GIVEN TASK: Repeat the stretch from "By Bill Watterson" through "of my work." in the essay on looking back at Calvin and Hobbes, substituting "comic" for each "strip".

>> Begin SELECTED EXCERPT

By Bill Watterson (C)2001

From the book, "Calvin and Hobbes - Sunday Pages 1985 - 1995"

It's been five years since the end of Calvin and Hobbes, the longest time I can remember in which I haven't drawn cartoons. Calvin and Hobbes was a wonderful experience, but it was an all-consuming career. When I quit the strip, I put my cartoons in boxes, and jumped into other interests. I haven't really considered the strip since, so at the invitation to do this show, I thought it might be time to look back at some of my work.

My first reaction in going through my old cartoons was some amazement at the size and weight of the pile. For most successful comic strips, ten years is just a drop in the bucket, but even that amount of time yields a huge amount of material. It's no wonder that decade seems like a blur.

Going through my old strips is sort of like looking at old photographs of myself: they're personal and familiar, yet somewhat bizarre at the same time. There are cartoons I've drawn that are the equivalent of pictures of my younger self wearing yellow pants: I know I'm responsible for that, but what on earth was I thinking? As my tastes have changed, and as I've learned more, I imagine that I would do many strips quite differently today. Not better necessarily, but certainly differently. I was twenty-eight when Calvin and Hobbes was first published, and, of course, I would make other choices now at age forty-three.

It's also sort of strange to see a record of my own learning curve. Pick up a given strip, and I see how I struggled with various writing and drawing problems, or how I finally surmounted one. I remember sometimes feeling that the strip was better written than I could actually write, and better drawn than I could actually draw. I learned a great deal over the years by trying to push the strip beyond my own abilities, and I'm very proud that Calvin and Hobbes explored and developed all the way to the end. By the final years, I see naturalness or a sense of inevitability to the drawing and writing that is very satisfying.

>> End SELECTED EXCERPT
>> Begin GIVEN DATA

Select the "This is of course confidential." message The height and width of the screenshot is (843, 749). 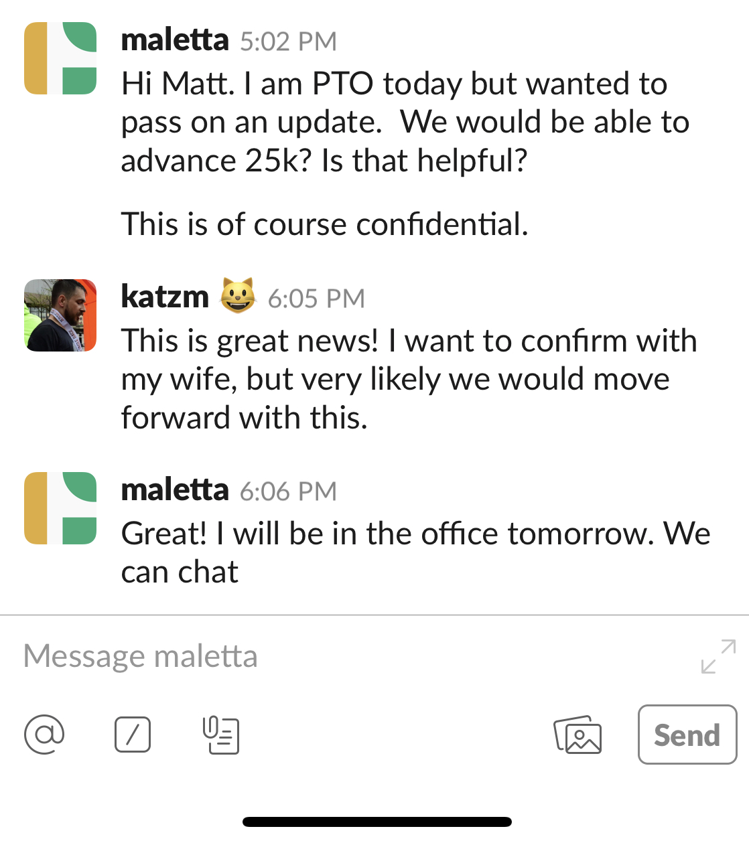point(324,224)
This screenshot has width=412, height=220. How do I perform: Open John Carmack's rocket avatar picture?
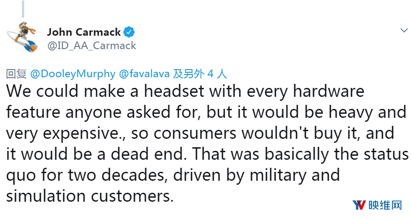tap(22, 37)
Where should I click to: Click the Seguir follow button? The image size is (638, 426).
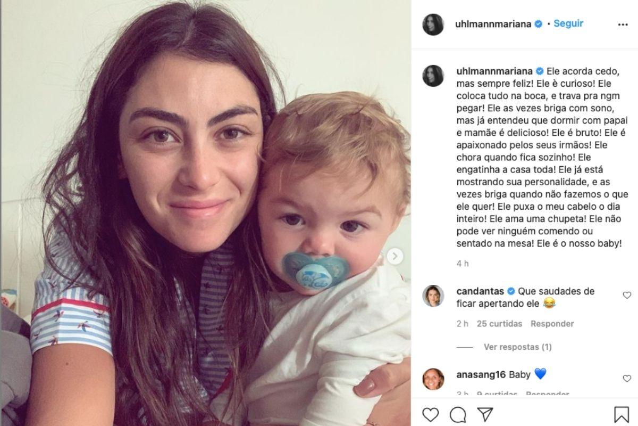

>> End GIVEN DATA

RESULT OF THE EXERCISE:
By Bill Watterson (C)2001

From the book, "Calvin and Hobbes - Sunday Pages 1985 - 1995"

It's been five years since the end of Calvin and Hobbes, the longest time I can remember in which I haven't drawn cartoons. Calvin and Hobbes was a wonderful experience, but it was an all-consuming career. When I quit the comic, I put my cartoons in boxes, and jumped into other interests. I haven't really considered the comic since, so at the invitation to do this show, I thought it might be time to look back at some of my work.